Hagan, N.F., Vincent, S.D., Ingleston, S.M., Sharples, G.J., Bennett, R.J., West, S.C. & Lloyd, R.G. (1998). Sequence-specificity of Holliday junction resolution: identification of RuvC mutants defective in metal binding and target site recognition. Journal of Molecular Biology 281: 17-29.

Author(s) from Durham


The RuvC protein of Escherichia coli resolves Holliday intermediates in recombination and DNA repair by a dual strand incision mechanism targeted to specific DNA sequences located symmetrically at the crossover. Two classes of amino acid substitutions are described that provide new insights into the sequence-specificity of the resolution reaction. The first includes D7N and G14S, which modify or eliminate metal binding and prevent catalysis.

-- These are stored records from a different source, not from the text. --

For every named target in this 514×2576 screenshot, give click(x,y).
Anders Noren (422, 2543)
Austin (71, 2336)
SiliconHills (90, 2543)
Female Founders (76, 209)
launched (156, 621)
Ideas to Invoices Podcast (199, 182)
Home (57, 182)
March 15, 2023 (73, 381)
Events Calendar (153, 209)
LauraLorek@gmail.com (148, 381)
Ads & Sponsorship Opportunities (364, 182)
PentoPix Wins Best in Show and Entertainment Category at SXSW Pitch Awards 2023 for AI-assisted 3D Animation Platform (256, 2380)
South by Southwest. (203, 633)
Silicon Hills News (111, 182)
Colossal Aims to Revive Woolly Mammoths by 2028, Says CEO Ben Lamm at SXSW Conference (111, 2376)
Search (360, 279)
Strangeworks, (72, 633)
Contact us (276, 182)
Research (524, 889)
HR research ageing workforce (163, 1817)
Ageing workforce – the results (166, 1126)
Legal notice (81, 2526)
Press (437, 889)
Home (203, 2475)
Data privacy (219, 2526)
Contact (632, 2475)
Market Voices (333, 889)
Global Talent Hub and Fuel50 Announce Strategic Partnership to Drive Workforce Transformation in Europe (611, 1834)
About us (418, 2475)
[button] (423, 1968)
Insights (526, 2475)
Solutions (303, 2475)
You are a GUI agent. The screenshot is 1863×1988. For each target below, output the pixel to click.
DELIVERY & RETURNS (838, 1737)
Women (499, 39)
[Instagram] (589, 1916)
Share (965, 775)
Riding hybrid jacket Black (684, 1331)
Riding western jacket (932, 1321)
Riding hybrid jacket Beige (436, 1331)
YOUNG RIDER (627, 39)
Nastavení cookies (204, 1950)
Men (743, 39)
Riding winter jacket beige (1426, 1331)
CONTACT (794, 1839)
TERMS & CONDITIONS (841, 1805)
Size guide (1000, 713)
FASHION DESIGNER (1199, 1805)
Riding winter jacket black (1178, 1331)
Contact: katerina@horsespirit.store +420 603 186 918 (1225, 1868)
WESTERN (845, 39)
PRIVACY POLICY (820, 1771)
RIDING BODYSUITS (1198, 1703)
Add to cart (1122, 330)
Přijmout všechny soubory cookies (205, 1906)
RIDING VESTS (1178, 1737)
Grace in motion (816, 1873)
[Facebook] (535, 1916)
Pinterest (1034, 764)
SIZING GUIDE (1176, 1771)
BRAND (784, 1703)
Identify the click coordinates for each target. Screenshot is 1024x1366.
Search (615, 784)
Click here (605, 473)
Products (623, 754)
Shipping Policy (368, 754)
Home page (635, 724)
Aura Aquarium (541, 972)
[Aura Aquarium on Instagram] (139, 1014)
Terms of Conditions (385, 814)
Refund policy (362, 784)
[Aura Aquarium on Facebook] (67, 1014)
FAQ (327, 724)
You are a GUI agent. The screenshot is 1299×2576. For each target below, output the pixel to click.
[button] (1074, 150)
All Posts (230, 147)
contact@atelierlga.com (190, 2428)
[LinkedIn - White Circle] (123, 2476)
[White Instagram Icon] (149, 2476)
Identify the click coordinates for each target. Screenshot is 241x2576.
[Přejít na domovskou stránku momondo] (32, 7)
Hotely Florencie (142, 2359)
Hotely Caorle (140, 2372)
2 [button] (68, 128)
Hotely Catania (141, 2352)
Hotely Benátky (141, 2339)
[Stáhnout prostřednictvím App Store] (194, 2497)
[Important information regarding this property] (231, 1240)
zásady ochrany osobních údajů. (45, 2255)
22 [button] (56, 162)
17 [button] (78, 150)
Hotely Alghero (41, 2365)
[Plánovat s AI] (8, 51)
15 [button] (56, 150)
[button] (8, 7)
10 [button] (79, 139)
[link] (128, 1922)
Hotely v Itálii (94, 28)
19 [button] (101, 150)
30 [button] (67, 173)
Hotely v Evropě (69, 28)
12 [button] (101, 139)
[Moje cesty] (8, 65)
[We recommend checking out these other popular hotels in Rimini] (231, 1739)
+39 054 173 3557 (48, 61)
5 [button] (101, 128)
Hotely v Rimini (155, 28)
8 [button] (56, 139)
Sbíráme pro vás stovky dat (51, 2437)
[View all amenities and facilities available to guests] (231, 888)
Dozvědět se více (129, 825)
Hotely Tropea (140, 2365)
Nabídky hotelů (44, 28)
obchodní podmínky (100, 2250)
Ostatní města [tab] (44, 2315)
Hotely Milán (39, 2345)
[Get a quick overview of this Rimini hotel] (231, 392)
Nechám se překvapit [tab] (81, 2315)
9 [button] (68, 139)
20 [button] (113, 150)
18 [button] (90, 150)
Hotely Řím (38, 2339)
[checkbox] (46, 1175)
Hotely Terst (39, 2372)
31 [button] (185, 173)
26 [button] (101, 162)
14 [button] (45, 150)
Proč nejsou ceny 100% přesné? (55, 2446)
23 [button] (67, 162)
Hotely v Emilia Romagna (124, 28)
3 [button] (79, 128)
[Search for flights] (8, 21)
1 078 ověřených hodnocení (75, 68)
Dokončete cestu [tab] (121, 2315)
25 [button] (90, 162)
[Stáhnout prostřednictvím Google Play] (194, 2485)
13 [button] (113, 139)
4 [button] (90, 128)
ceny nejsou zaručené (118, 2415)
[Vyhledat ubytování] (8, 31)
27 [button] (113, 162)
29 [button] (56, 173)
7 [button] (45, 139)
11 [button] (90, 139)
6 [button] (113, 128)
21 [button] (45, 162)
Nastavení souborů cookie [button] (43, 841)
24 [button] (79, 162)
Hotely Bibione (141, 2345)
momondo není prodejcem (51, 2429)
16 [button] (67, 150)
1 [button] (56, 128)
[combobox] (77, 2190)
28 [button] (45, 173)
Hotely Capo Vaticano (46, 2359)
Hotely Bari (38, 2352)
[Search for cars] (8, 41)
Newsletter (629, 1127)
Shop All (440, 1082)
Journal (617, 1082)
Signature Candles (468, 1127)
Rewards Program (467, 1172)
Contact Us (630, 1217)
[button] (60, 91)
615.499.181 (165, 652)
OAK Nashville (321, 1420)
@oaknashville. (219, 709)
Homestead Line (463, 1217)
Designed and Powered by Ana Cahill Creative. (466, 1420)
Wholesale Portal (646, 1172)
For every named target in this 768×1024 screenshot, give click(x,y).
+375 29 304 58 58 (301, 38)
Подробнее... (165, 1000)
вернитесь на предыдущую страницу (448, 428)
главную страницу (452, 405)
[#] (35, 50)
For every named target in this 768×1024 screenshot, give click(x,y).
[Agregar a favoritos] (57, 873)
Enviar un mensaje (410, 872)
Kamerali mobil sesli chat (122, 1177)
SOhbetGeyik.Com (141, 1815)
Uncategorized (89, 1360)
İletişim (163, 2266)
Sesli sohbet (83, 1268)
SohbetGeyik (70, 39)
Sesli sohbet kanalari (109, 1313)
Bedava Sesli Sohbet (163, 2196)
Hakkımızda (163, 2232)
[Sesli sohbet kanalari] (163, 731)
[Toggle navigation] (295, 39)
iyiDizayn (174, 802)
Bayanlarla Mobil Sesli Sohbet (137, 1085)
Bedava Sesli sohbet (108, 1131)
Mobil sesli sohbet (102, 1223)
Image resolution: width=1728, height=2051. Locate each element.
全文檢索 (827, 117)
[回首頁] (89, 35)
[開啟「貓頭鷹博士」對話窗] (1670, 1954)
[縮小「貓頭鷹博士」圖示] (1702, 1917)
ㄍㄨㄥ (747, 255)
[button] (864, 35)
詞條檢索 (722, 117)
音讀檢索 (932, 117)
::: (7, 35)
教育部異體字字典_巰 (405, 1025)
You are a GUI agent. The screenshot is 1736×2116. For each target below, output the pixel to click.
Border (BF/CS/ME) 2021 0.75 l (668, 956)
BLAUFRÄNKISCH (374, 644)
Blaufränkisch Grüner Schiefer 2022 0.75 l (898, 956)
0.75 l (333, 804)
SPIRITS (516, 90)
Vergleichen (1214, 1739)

The second, defined by G114D, G114N, and A116T, interfere with the ability of RuvC to cleave at preferred sequences, but allow resolution at non-consensus target sites. All five mutant proteins bind junction DNA and impose an open conformation. D7N and G14S fail to induce hypersensitivity to hydroxyl radicals, a property of RuvC previously thought to reflect junction opening. A different mechanism is proposed whereby ferrous ions are co-ordinated in the complex to induce a high local concentration of radicals. The open structure imposed by wild-type RuvC in Mg2+ is similar to that observed previously using a junction with a different stacking preference. G114D and A116T impose slightly altered structures. This subtle change may be sufficient to explain the failure of these proteins to cleave the sequences normally preferred. Gly114 and Ala116 residues link two alpha-helices lining the wall of the catalytic cleft in each subunit of RuvC. We suggest that substitutions at these positions realign these helices and interfere with the ability to establish base-specific contacts at resolution hotspots.